Zu Koran 5,32

Der Islam mag eine Religion des Friedens sein. Aber wie lässt sich das aus dem Koran heraus begründen?

Aus diesem Grund (d.h. aufgrund dieses Brudermords) haben wir den Kindern Israels vorgeschrieben, daß, wenn einer jemanden tötet, (und zwar) nicht (etwa zur Rache) für jemand (anderes, der von diesem getötet worden ist) oder (zur Strafe für) Unheil (das er) auf der Erde (angerichtet hat) es so sein soll, als ob er die Menschen alle getötet hätte. Und wenn einer jemanden (w. ihn) am Leben erhält (w. lebendig macht) soll es so sein, als ob er die Menschen alle am Leben erhalten (w. lebendig gemacht) hätte.

… heisst es in Sure 5,32, hier in der Übersetzung von Rudi Paret (1979). Dieser Vers wird gerne herangezogen, um ein allgemeines Tötungsverbot aus dem Koran abzuleiten (z.B. hier). Natürlich gibt es immer eine Spannbreite an möglichen Interpretationen und was man theologisch aus einem Vers macht, ist noch eine ganz andere Sache.

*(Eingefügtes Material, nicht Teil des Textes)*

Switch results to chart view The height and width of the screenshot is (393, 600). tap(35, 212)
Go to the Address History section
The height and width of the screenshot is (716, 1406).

Dessen ungeachtet sollte man sich im klaren darüber sein, dass nicht alle Interpretationen gleichermassen plausibel sind. Der Islamwissenschaftler Tilman Nagel hat darauf hingewiesen, dass das in Sure 5,32 ausgesprochene Tötungsverbot, wie der Kontext nahelegt, lediglich die Mitglieder der eigenen Solidargemeinschaft schützt, die durch Blutrache in ihren Reihen bedroht war.

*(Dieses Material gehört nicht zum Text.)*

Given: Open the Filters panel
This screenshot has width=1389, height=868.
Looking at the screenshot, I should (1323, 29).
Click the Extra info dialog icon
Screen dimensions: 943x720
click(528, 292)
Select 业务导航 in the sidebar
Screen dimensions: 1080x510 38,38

In der medinensischen Zeit bis zum sog. Grabenkrieg mussten Muslime nämlich fürchten, ausserhalb Medinas von anderen Muslimen überfallen zu werden, wenn sie mit ihnen in Blutfehde lebten. Die entsprechenden Koranverse beziehen sich auf diesen Sachverhalt. Nagel:

Mohammed warb, möglicherweise um dem Kampfeseifer jener Beutegierigen neue Ziele zu eröffnen, sicher jedoch zur Ausdehnung seiner religiös-politischen Herrschaft, zur selben Zeit um eine Fortsetzung des Dschihad (…). Die Aufkündigung der bei der Inbesitznahme Mekkas den Heiden gegebenen Zusage, sie dürften weiterhin die Pilgerriten nach der herkömmlichen Weise vollziehen, verknüpfte Mohammed mit der Aufforderung, die Beigeseller nach Ablauf der heiligen Monate zu töten, wo immer man sie treffe (…).

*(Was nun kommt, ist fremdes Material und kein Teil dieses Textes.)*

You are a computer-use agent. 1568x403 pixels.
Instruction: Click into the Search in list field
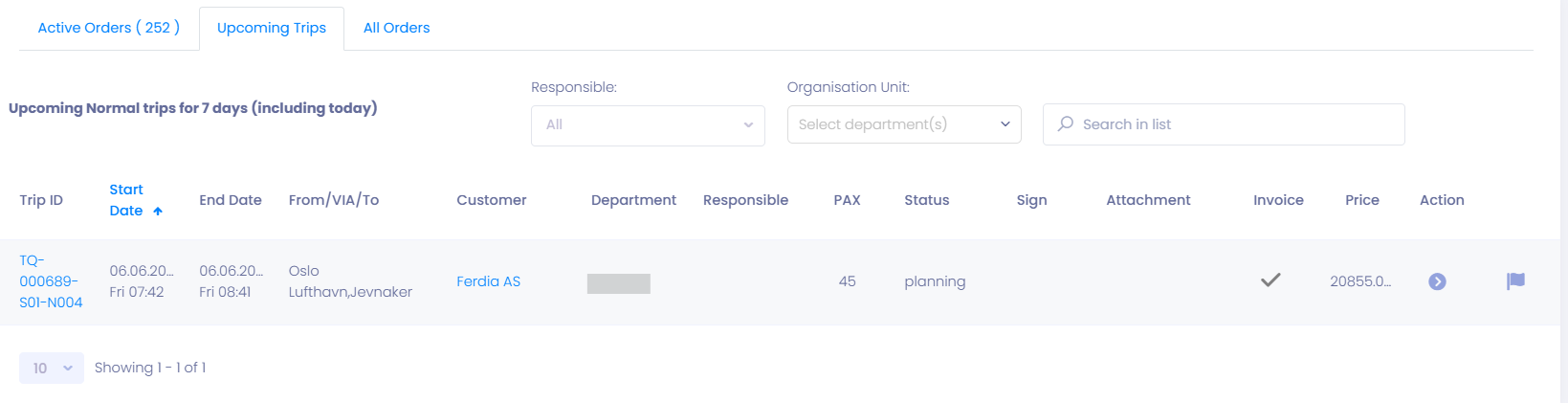click(1224, 124)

Nagel bezeichnet daher die Behauptung, dass der Koran ein allgemeines Tötungsverbot enthalte, als “Propagandamärchen.” ((Tilman Nagel: Mohammed. Leben und Legende. München 2008, S. 942-5 Fn. 230; vgl. Carl Brockelmann, Geschichte der islamischen Völker und Staaten [1943], Nachdruck Hildesheim und New York 1977, S. 31-2.)) Natürlich kann man den Koran (oder Teile daraus) auch historisch lesen, doch dann hat sich die Sache mit dem allgemeinen Tötungsverbot erst recht erledigt.

Zumindest der angeführte Vers scheint sich für eine entsprechende Argumentation nicht zu eignen und so wird man auf eine andere Passage zurückgreifen müssen, wenn man die Behauptung, der Islam sei eine Religion des Friedens, plausibel im Koran verankern will.